Directions:
(1) In the review of The Last of Robin Hood, rewrite the part that opens with the words "Beverly’s mother knows" and closes with "doesn’t add up.", replacing "wedding" with "marriage".
(2) Answer these questions using the review of The Last of Robin Hood.
(a) Which actor plays Errol Flynn?
(b) What HTS Overall Score does the review give?
(c) In what year does Errol pass away?

Selection:
********************
# The Last of Robin Hood - DVD Review



## Mike Edwards (Mar 10, 2011)

[img]http://www.hometheatershack.com/gallery/file.php?n=40682[/img] 
*Title: The Last of Robin Hood* 

*Movie:* :2.5stars:
*Video:* :4stars:
*Audio:* :4stars: 
*Extras:* N/A 

*HTS Overall Score:*66







[img]http://www.hometheatershack.com/gallery/file.php?n=40690[/img]*Summary*
For once we’re getting a little peak into the lives of the men BEHIND the characters. Errol Flynn is most famous for being the quintessential “Robin Hood” of the 1930s. A dashing fellow of enormous good looks and a brashness that got him into trouble, he was the heart throb of the 30s and 40s and well into the 50s too it seems. Based off of the true story of his and Beverly Aadland’s scandalous romance in the 1950’s, “The Last of Robin Hood” tells the tale of how Errol, Beverly and her mother, Florence got involved and triggered one of the biggest Hollywood scandals of that time. 

Beverly Aadland (Dakota Fanning) is a struggling actress trying to make a break in Hollywood. Walking on set one day she spied by Errol Flynn (Kevin Kline), who is instantly smitten with the young lady and invites her over for a private audition. Things progress at a rapid pace, and soon the two (despite a large age difference) form an intimate relationship. All is going smoothly until Errol’s driver recognizes Beverly from his local high school and breaks the news to the start that his girlfriend is under aged. This doesn’t seem to faze the dashing star in the slightest, who lives every day as if it was his last. Thus starts a while wind romance that takes Hollywood by storm. 

Beverly’s mother knows of the romance, but doesn’t actively protest as she desperately is trying to push her daughter into the limelight and open her career for her. Errol does his best to put Beverly in the limelight, but the young girl just doesn’t have what it takes to make it in the big time. With Flynn fading from the limelight himself, things don’t look too good for the starlet. Beverly is happy just being with Flynn, even though she herself starts to see her eyes wander towards men of her own age. However, things get pushed to a head when Errol’s drug, alcohol and just plain LIFE abuse finally catches up with him. In 1959, just before their wedding, Errol passes away in her arms and then the truth comes to light. People start digging and it becomes real obvious real fast that Beverly’s age just doesn’t add up.
********************
Supplied information:
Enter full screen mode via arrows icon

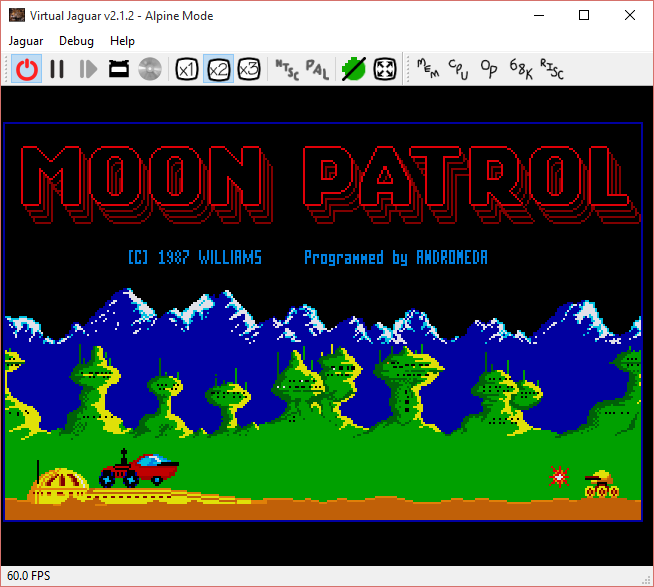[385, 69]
********************
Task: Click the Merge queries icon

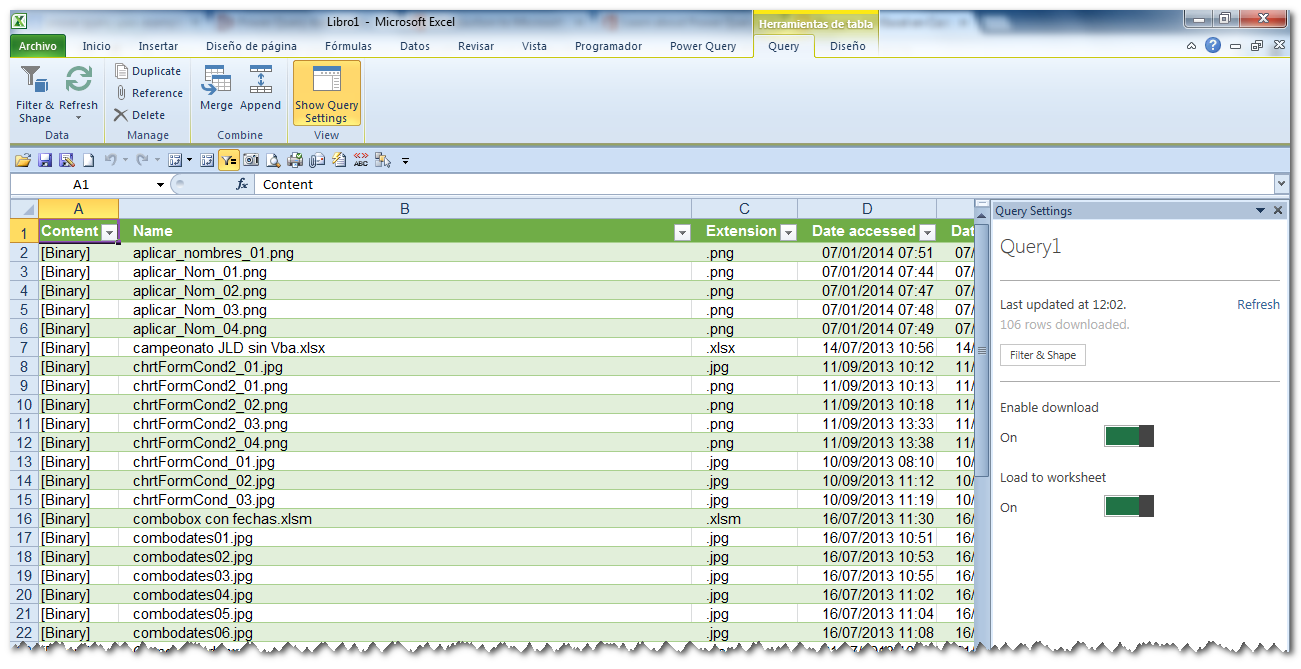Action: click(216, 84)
********************
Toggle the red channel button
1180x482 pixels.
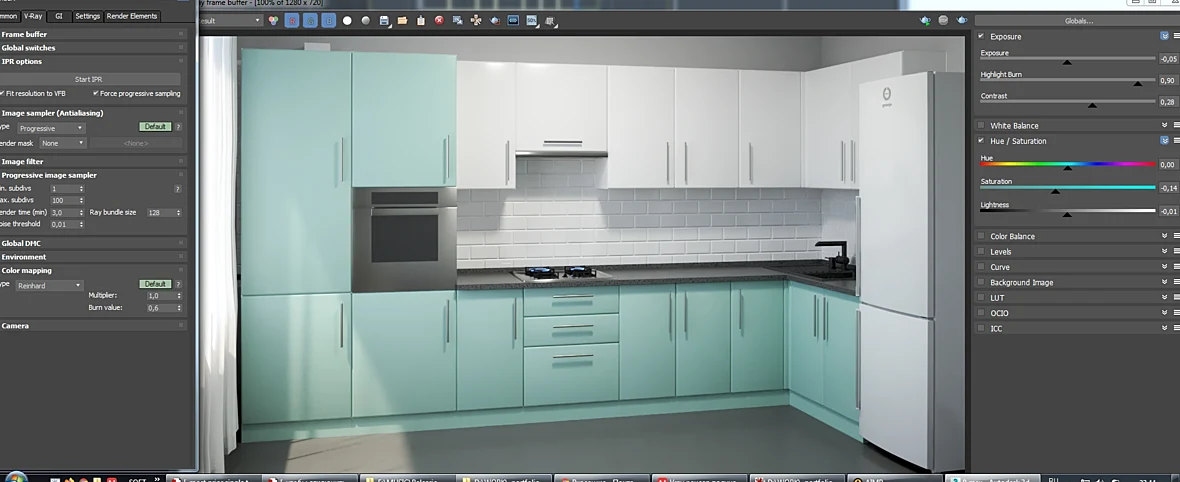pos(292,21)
********************
Solutions to the problems:
(1)
Beverly’s mother knows of the romance, but doesn’t actively protest as she desperately is trying to push her daughter into the limelight and open her career for her. Errol does his best to put Beverly in the limelight, but the young girl just doesn’t have what it takes to make it in the big time. With Flynn fading from the limelight himself, things don’t look too good for the starlet. Beverly is happy just being with Flynn, even though she herself starts to see her eyes wander towards men of her own age. However, things get pushed to a head when Errol’s drug, alcohol and just plain LIFE abuse finally catches up with him. In 1959, just before their marriage, Errol passes away in her arms and then the truth comes to light. People start digging and it becomes real obvious real fast that Beverly’s age just doesn’t add up.

(2)
(a) Kevin Kline
(b) 66
(c) 1959